When I began to sketch out what evolved into the book you're now holding, my intentions were clear. As I've written elsewhere, as an editor I have been greatly influenced by the work of the late, great Terry Carr who was, alongside Damon Knight, one of the best anthologists ever to work in science fiction. Through the 1970s and 1980s he edited two of the great SF anthology series: his Best SF of the Year and Universe. Universe was a truly exceptional anthology series which first appeared in 1971 and ran for seventeen volumes. It collected a broad variety of stories written by some of the best short story writers the field has seen, including Robert Silverberg, Harlan Ellison, R. A. Lafferty, and Gene Wolfe, including some of the best loved stories of the past thirty years. Each volume was short, tightly edited, and yet had a real variety to it. That was something I wanted to emulate: variety without sprawl, respected, well-known writers, and exciting newcomers, and both science fiction and fantasy.
That's why, in the beginning, I was going to call this series Universe. It seemed like a fitting tribute and an appropriate statement of intent. But then some time passed and I accepted that I'm not Terry Carr, that his tastes aren't necessarily mine, and that this isn't 1975, it's 2007. A different time calls for a slightly different approach and for a new name. So, last year my publisher and I put out a call to readers: give us a new name that would fit a series of anthologies that would contain great new science fiction and fantasy stories, something new, something resonant, something interesting. The suggestions poured in. Many were odd or dissonant in some way, some almost fit, but none were quite right. Some were too science fictional, some too fantastical, and some just didn't suggest much at all. And then, when I was ready to give up, Interzone editor Jetse de Vries suggested Eclipse. Some people who've heard it since think it suggests something exclusively science fictional, or that something must be being "eclipsed." I've been told it's negative, because it's either blocking something or being blocked by something. That wasn't what occurred to me, though, when I heard it.
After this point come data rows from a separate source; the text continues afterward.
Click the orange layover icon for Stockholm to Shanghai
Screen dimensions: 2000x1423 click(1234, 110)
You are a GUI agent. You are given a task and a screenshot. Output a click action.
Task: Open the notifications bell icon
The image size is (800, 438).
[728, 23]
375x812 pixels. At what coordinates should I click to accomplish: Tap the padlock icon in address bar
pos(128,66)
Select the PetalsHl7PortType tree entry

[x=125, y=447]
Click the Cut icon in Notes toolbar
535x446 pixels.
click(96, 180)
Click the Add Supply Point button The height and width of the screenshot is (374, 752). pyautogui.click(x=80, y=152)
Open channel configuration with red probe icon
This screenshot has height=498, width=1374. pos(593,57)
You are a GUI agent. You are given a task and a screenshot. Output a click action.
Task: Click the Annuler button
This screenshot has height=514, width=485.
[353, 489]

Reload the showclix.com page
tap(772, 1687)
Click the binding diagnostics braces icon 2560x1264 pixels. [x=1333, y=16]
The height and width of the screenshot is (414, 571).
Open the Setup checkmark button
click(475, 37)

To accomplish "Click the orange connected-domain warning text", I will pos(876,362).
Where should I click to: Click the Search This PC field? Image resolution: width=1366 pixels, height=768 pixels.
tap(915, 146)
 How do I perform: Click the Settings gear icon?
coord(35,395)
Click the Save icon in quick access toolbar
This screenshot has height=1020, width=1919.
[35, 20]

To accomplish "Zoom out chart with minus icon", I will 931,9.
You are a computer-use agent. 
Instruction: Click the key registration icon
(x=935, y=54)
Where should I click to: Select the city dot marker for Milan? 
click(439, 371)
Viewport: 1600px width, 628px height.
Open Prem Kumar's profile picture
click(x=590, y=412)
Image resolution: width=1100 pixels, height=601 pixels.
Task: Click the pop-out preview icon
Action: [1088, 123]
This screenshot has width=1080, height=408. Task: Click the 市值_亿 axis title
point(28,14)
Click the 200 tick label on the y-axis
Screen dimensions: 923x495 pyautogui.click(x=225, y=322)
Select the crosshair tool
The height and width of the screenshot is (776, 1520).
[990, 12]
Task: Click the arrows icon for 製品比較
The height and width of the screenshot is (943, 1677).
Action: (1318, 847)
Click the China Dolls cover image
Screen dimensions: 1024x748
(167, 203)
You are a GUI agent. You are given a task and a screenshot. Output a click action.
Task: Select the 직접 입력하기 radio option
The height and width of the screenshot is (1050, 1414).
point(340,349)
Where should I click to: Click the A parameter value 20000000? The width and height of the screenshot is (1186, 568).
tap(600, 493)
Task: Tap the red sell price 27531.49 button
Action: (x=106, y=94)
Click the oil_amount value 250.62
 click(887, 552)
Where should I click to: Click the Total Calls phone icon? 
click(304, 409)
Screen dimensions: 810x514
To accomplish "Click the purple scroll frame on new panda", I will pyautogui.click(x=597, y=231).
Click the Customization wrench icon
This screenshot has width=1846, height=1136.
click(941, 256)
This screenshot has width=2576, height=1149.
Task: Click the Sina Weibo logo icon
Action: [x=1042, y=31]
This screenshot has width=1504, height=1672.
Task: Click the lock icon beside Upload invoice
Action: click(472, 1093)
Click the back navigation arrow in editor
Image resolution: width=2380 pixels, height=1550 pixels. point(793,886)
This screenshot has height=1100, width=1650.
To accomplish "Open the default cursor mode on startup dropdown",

An eclipse is a rare and unusual event. If you look at photos of the sun taken during a lunar eclipse you'll see a strange, dark, eldritch thing. The eclipsed sun becomes a weird, black, negative image of itself, and the landscapes it shines down upon are equally transformed. It seemed to me that wonderful things could happen under the strange skies of an eclipse. I was also struck by the fact that eclipses happen regularly. It seemed a perfect metaphor for a new science fiction/fantasy anthology series: a book published regularly that was filled with stories where strange and wonderful things happen, where reality was eclipsed for a little while with something magical and new. And as time passed and the stories for Eclipse 1 began to arrive, it has seemed more and more appropriate.
So, with thanks to Jetse, welcome to the first volume of Eclipse. This is not a science fiction anthology. Nor is it a fantasy anthology. It's both and it's more. It's a space where you can encounter rocket ships and ray guns, zombies and zeppelins: pretty much anything you can imagine. Most of all, it's somewhere you will find great stories. It does not have an agenda or a plan. There is no test of genre purity that it can pass or fail. There's only the test that every reader applies to any work that they encounter—is it good fiction or not?—and I hope we'll pass that one every time.
Every anthology is a community. Before you move on to the stories, I'd like to thank a few people. This book wouldn't exist without the extraordinary support of Jason Williams, Jeremy Lassen, and the entire Night Shade posse. I'd especially like to thank Marty Halpern for his heroic copyediting and Michael Fusco for his wonderful cover design. I'd also like to thank all of the contributors for their patience, support, and the wonderful stories that you're about to encounter. The path from proposal to publication was a particularly rocky one, and I could never have made it without them. I'd also like to thank my anthology guru and pal, Jack Dann, and my wife, Marianne, who have been there for every difficult moment I went through getting us here. And, last of all, I'd like to thank you for picking up this book and taking it home. I hope this is just the start of a beautiful friendship.